Where a line in the records below includes "screenshot", pull that line out.

START Input material

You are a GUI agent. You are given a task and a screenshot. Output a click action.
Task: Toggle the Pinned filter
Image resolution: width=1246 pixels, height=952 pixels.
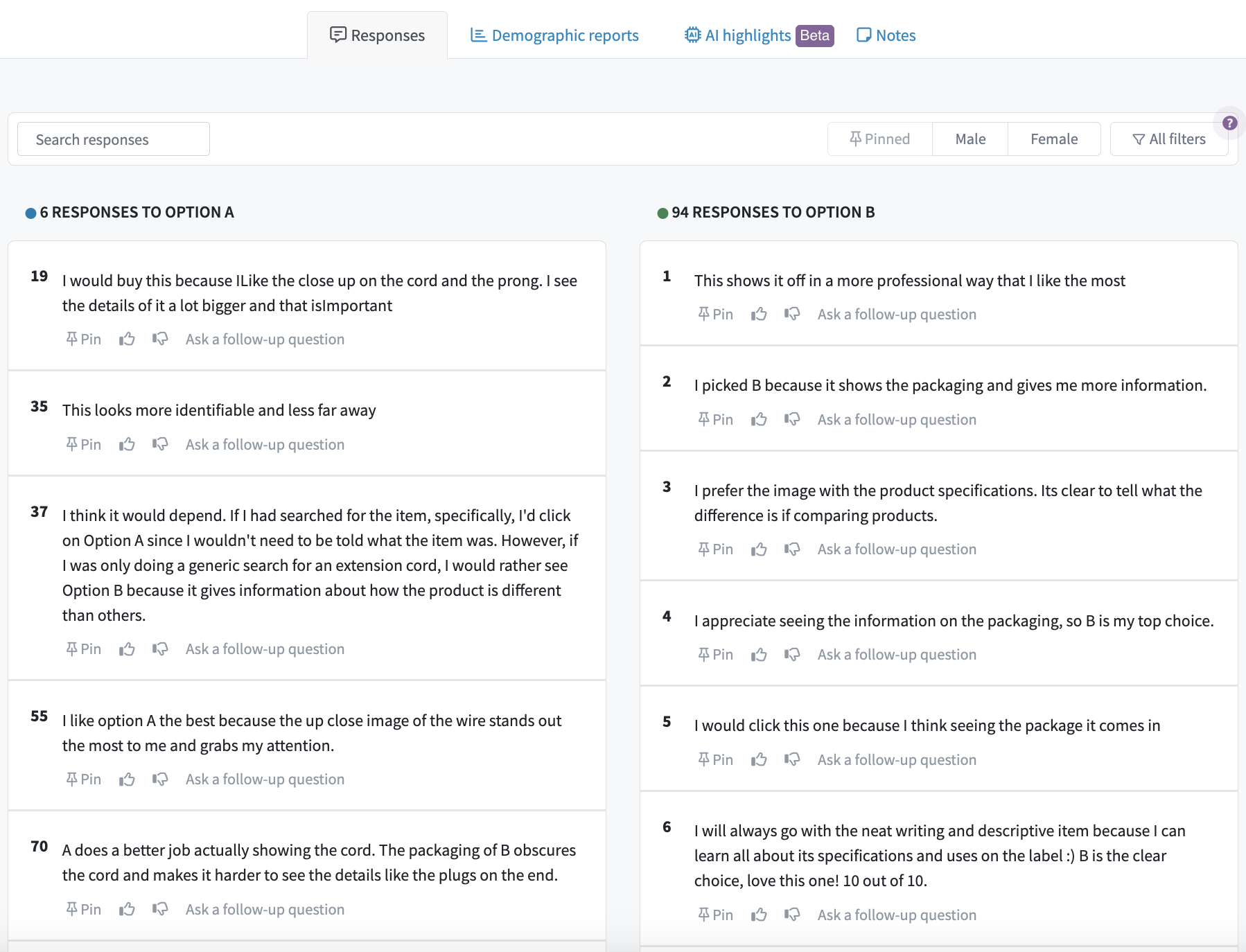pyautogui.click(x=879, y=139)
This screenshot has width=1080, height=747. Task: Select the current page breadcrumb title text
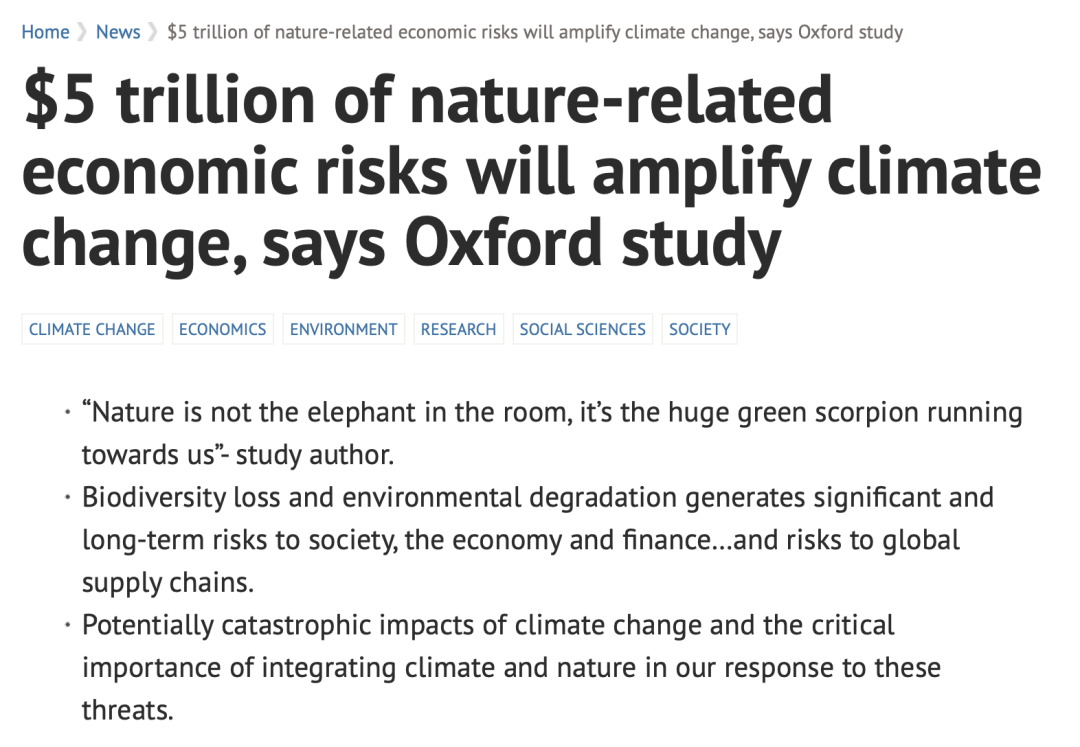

END Input material

### Solution to this problem
You are a GUI agent. You are given a task and a screenshot. Output a click action.
This screenshot has width=1080, height=747. Task: Select the current page breadcrumb title text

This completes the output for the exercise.